El Boletín Oficial del Estado ha expelido en 2016 un total de 92.200 páginas en sus tres principales cuerpos, que incluyen las disposiciones legales generales, los nombramientos de autoridades y personal, y las oposiciones y concursos.
La suma de las regulaciones que el BOE vomita cada año sigue siendo de un volumen impresionante y crece sin cesar. Sin embargo, en esta ocasión ofrece una característica significativa. Por vez primera en bastante tiempo, el alud de normas, no sólo no se expande, sino que experimenta una drástica poda.
Me permito recordar que en 2013 el BOE, antes llamado Gaceta de Madrid, segregó 107.300 páginas.
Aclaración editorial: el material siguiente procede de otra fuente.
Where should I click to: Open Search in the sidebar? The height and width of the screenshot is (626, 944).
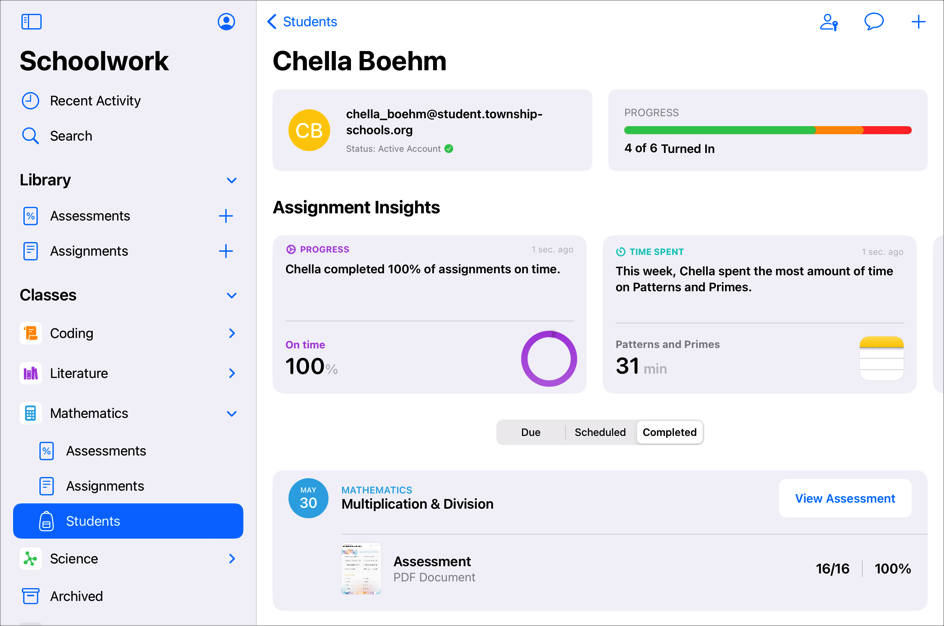coord(71,136)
En 2014 arrojó una cifra similar, 107.600. Y en 2015 pujó hasta las 124.400.
Es decir, en el corto espacio de un cuatrienio, el poder ejecutivo ha obsequiado al pueblo soberano con más de 431.000 folios de árida prosa, que todo bicho viviente viene obligado a cumplir a rajatabla.
El feliz descenso habido el año último no se debe a que Mariano Rajoy, Cristóbal Montoro y adláteres hayan embridado sus infinitas ansias dirigistas. El motivo de la sequía es otro. No les quedó otro remedio que contenerse y abstenerse, debido a que estuvieron en funciones desde diciembre de 2015 hasta octubre pasado. Su interinidad ha revelado ser un bálsamo maravilloso para los ciudadanos.
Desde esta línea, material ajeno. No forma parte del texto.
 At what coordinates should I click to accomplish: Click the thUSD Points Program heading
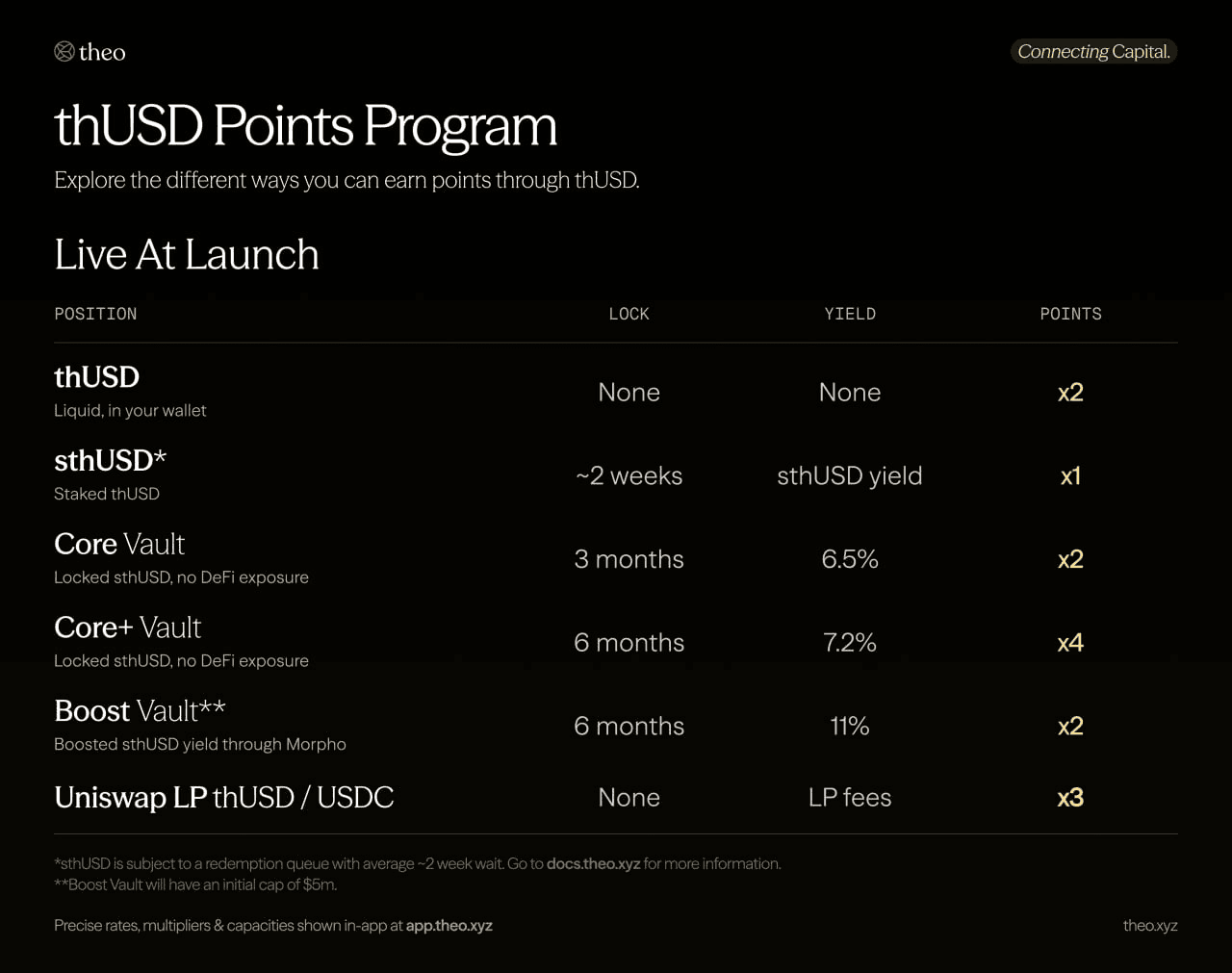(306, 126)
Veamos algunos datos. En 2015, los padres de la patria celtibéricos largaron 48 leyes, 16 leyes orgánicas, 11 decretos-leyes, 1.184 decretos y casi 3.000 órdenes. Pues bien, en el año recién terminado no se promulgó ni una sola ley, un hecho sin precedentes. Y todas las demás partidas suponen enérgicos adelgazamientos sobre el periodo anterior, con un saldo de 2 leyes orgánicas, 7 decretos-leyes, 747 decretos y 2.000 órdenes.
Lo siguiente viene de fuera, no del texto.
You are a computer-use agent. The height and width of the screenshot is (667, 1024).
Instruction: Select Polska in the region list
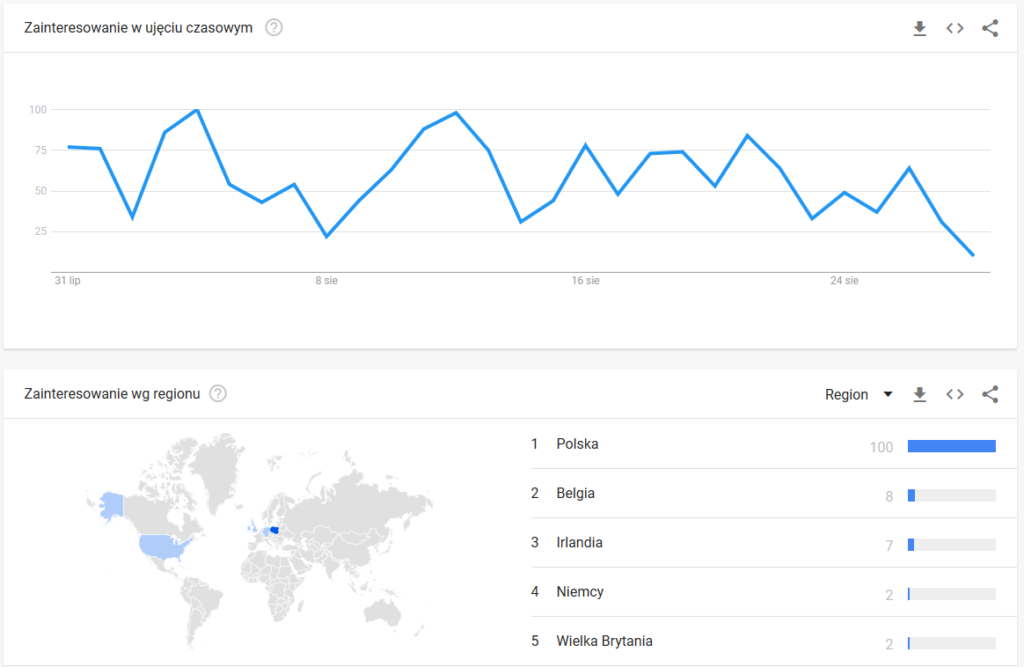pyautogui.click(x=577, y=444)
El afán ordenancista desmesurado y la inflación de leyes se traducen inexorablemente en merma de la convivencia de los ciudadanos y en confusión general
Aún así, los 92.200 folios publicados en 2016 componen una mole formidable que pesa como una losa insoportable sobre empresas y ciudadanos. No parece sino que todo se pretenda arreglar a golpe de BOE en un trasiego inacabable de cambios y de cambios de los cambios.
El profesor de Análisis Económico de la Universidad Autónoma de Madrid José Juan Franch acuñó tiempo atrás una original versión de la curva de Laffer aplicada al terreno legislativo. Laffer demostró que cuando la presión fiscal aumenta, la recaudación crece paralelamente. Pero si la presión rebasa ciertos límites, los ingresos tributarios no sólo no aumentan, sino que caen en picado.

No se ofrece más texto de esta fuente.